From the challenge board: ‘Client hesitancy for new formats’
“If you have a CMO who is super aggressive and interested in testing, getting really entrepreneurial [but] has a board of directors that … [is] just not interested in tech fanatics … the tenure is short.”
“You can’t say you want to be innovative and we have to hit our KPIs based upon historicals. It just kind of goes nowhere.”
“How do you tell the client, ‘We have to test or you’re dead next year?’ Maybe that’s just how we have to say it.”
“Even when you’re talking about new media [channels, clients say] that TikTok would be amazing, but they’re just so worried about privacy issues and where the data is going, that [TikTok] was a non-starter.”
“One issue that we’ve also had is not necessarily new formats, [but] we’ll recommend something to a new client and they’re like, ‘No, that hasn’t worked for us in the past’ because it was done poorly by a previous agency.”

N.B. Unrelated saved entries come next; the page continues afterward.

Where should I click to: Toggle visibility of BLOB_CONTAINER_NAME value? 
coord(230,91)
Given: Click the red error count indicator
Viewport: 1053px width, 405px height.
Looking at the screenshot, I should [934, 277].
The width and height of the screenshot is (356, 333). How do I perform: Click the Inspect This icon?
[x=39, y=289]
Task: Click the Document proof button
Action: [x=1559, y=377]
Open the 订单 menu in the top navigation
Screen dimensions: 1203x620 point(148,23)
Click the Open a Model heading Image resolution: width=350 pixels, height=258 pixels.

“For our clients, we set aside budget tranches and say, ‘this is your testing budget, but you don’t really have a choice,’ … because the platform changes, the demographics change, something that didn’t work nine months ago can certainly work [in the future].”
“Our biggest challenge sometimes is creative costs.”
From the challenge board: ‘What are some novel uses of AI right now? Not old machine learning.‘
Participant: “The ability to leverage AI as a tool to create iterative content based on something that works that we can leverage on another platform, we’re trying to figure out if there’s a capability of that in the long term. Because for us, those creative costs are just really expensive. Some of our clients, sometimes they keep us from doing what they need to do.”
Digiday: “Does that become a slippery slope, though, where if it’s a video campaign, [you say], ‘Let’s have Runway ML generate something that we can use and we’ll test it.’ [You] test it, it performs well, then the client’s like, ‘Wait, Runway ML is only 15 bucks a month? What do I need my agency for?”
Participant: “All of us that have used AI probably have realized that it usually gets you like 70 to 80% of the way there and never gets you all the way to the line. So if I can [help] my creative team [have] less work to do because the AI portion is getting them that much closer to the final product, in the end that maybe helps us and helps our clients feel … because they’re going to have more ability to test, more ability to optimize, more ability to win. It’s a double-edged sword.”
“AI will not steal anyone’s job. But someone who knows how to use AI effectively will seal your job.”
“You still need marketing prowess to optimize the AI.”
“We are using AI especially on the copy side, because there’s nothing worse than having to copyright from a blank page. It takes too long. AI is able to get us a head start on that process.”
“One of the things I hope for AI is that we actually use web crawlers in a good way for change, and utilize variables that are understandable from the perspective of like, what can we tell is a made-for-advertising site, or a bad news site or something like that.”
“We just came out of annual planning with the goal of how do we productize, streamline, become more competitive with pricing, with the use of AI. So we’ve got our billing team using ChatGPT to streamline invoicing and they’ve reduced invoice times by I think seven to 10 days, which just turns more cash flows for the agency.”
“[AI] saves me a lot of time [on] RFP responses. We’re starting to use Beautiful AI, which is like a deck builder. I know we all probably hate spending all of our time building decks and that has turned an eight hour project into a two hour project where I’m just really providing the value and not searching for images and graphs. AI can do all of that for me.”